(Extracted data entries)
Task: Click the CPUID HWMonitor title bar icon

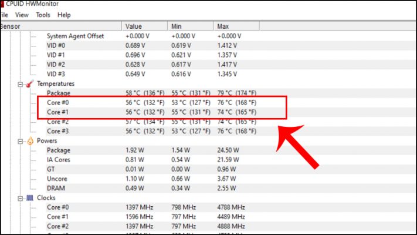Action: click(2, 3)
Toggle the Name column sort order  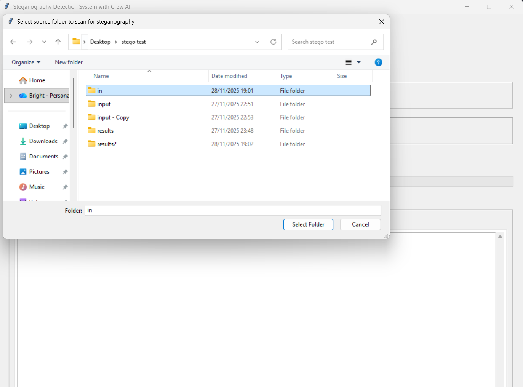[x=101, y=76]
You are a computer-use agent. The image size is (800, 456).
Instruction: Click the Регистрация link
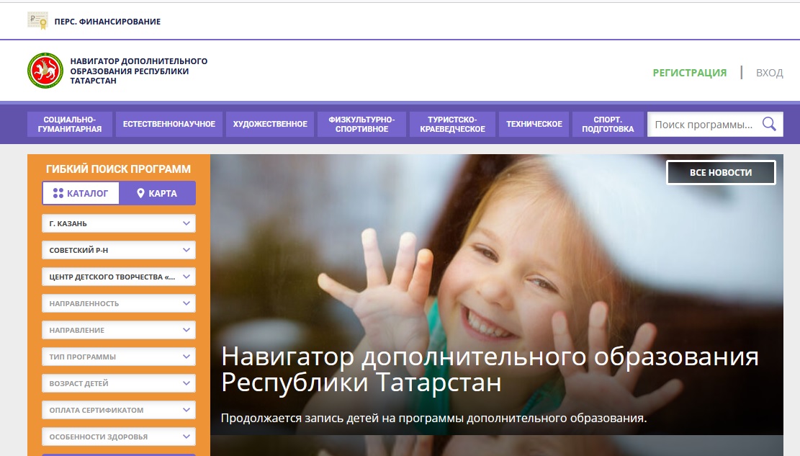point(689,73)
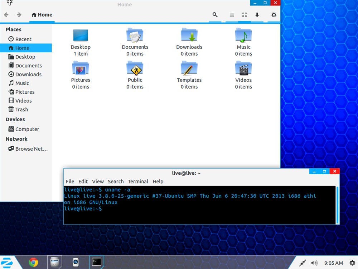The width and height of the screenshot is (358, 269).
Task: Launch Chrome from the taskbar
Action: point(34,263)

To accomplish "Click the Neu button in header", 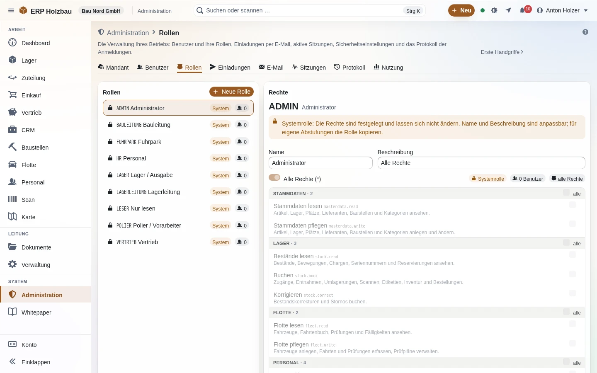I will tap(461, 10).
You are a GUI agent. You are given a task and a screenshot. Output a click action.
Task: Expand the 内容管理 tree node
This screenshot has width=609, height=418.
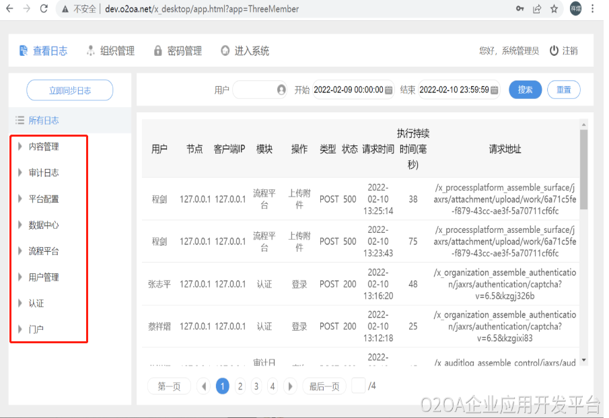point(20,146)
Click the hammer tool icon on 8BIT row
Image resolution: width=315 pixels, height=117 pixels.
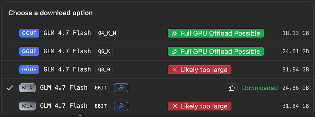pos(121,106)
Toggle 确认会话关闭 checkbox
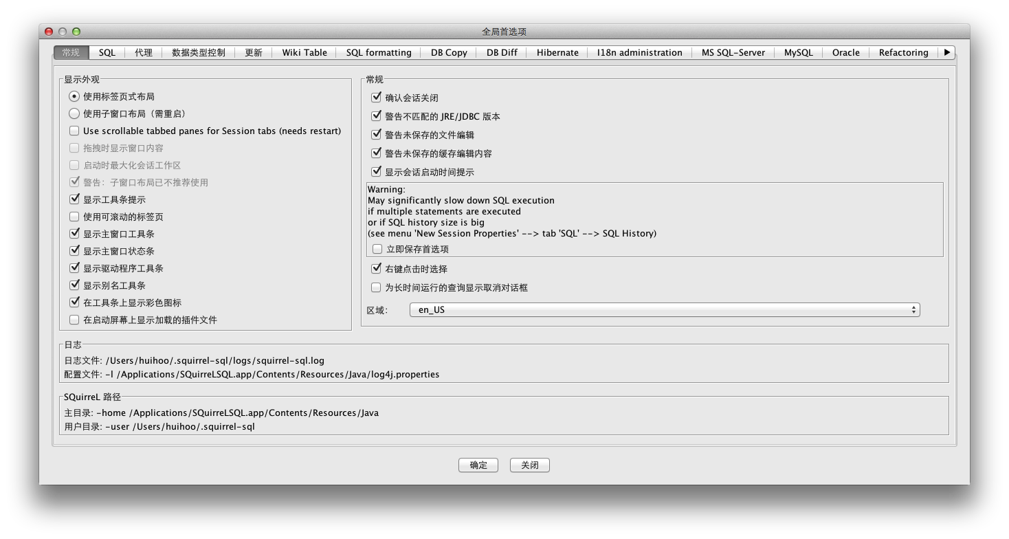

- _Task_
Wherever the string "agent" is found in the entries, copy the line it sits in.

- _Task result_
You are a computer-use agent. The image size is (800, 456).
You are a GUI agent. You are given a task and a screenshot. Output a click action.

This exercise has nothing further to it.